Definitely some food for thought here, and something I expect to ponder (and write) about more.


  1. Good to see and hear you outside of the Microsoft bubble (BTW can you freely use ‘”Teams” in your writings ?).
    I am not sure the distinction between those two schools is black and white (or True/False depending on the language you use) as you describe it, it’s more of a spectrum. You can work in a separated test team and still be a quality-assistant, or work in a small Scrum team and still do isolated test work.
    Many times it’s not even company policy but depends on individuals.

  2. With your second school example, following the shift left where a testers analysis is input into the developers tests I am just curious. Where are the negative test cases executed, where are the non-functional’s tested and who keeps the metrics to report to upper management on what the testers or dev-test are actually responsible and accountable for?
    Battles are regularly had where a developer has read a statement similar to this and wants to enact on it immediately but nobody (product/ dev) is ever willing to give time to the above mentioned cases.
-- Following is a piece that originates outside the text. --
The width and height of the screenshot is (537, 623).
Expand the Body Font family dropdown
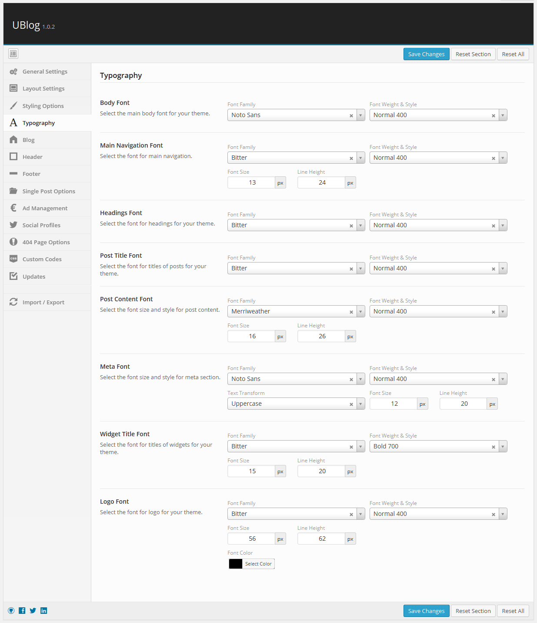tap(360, 115)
  3. I have in my current job been through the transition you describe. Prior to this we were exploratory agile testers, that were involved through the whole development process with a test-phase at the end, where we gave ‘thumbs-up’ for the functionality. Then, in a transition phase, we introduced a ‘Testers are not allowed to test’ rule, where testers were supposed to support developers in the beginning of the development phase (and help write some acceptence criteria / test-plan), but were not allowed to be involved in the actual testing. This taught the developers to do their own testing (together with code-review). Testers were laid off, but we are still 2 out of 4 left: a QA/Release Manager who is the guy who pushes the release button (and will make a quick survey of the stories released with his x-ray QA eyes) and me, doing automated functional regression tests.

    I think this works fine, but there is a problem. I, as a tester, lose the contact with the new functionality and the development process, and it is impossible to jump into the old role of dedicated tester, as this involves a lot of work of knowing the product in and out and having all the test tools ready and following the stories from start to finish. We recently had a story that had gone bad and I was put on as QA to help: that was very frustrating and inefficient.
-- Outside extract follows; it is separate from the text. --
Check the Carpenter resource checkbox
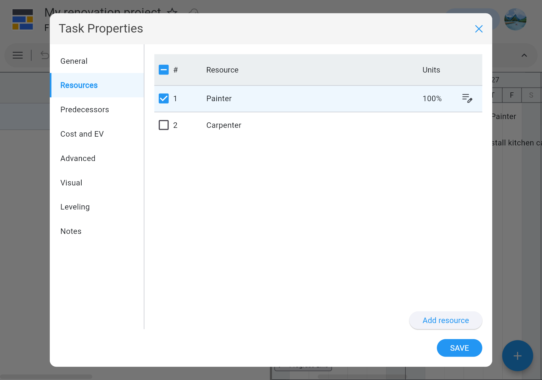Screen dimensions: 542x380 pos(164,125)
  4. Isn’t this similar to what that “agile school of testing” preaches? I am surprised that people would assume that testing is going away just because more teams are embedding testing earlier in the process. Isn’t that what testers have been asking for all along? I know it’s been one of my biggest requests whenever I onboard to a new company.

  5. Really interesting perspective Alan! I think I fit in both “schools” (and yuk… I hate that word too). I definitely am an advocate for testing everywhere and everyone being responsible for quality. I promote that a lot.

    But equally, I’ve seen so many failed attempts at developers learning to explore. Most are uninterested and still see testers and “testing” as a lower class. And many of the “other” skills needed to do good exploratory testing are really hard too (lateral and critical thinking skills, communication skills, influence skills, sociology skills, Psychology skills, etc).

    Many developers are uninterested in these skills and struggle to focus on these when they need to focus on learning all the skills and languages relating to their coding, ops and development activities (we’re calling for multi skilled people, that means stretching developers to be multi skilled in different developer directions too – front end, back end, web, mobile, etc). So this is a challenge too.

    That’s why I think there needs to be a blend. We need to continue to have testing experts, but I don’t believe the title of “coach” cuts it enough…
    Not sure what the right title might be… Perhaps call everyone a developer while still recognising the separation of skilled experts somehow.

    Anyway, great post! Thanks for kicking my brain!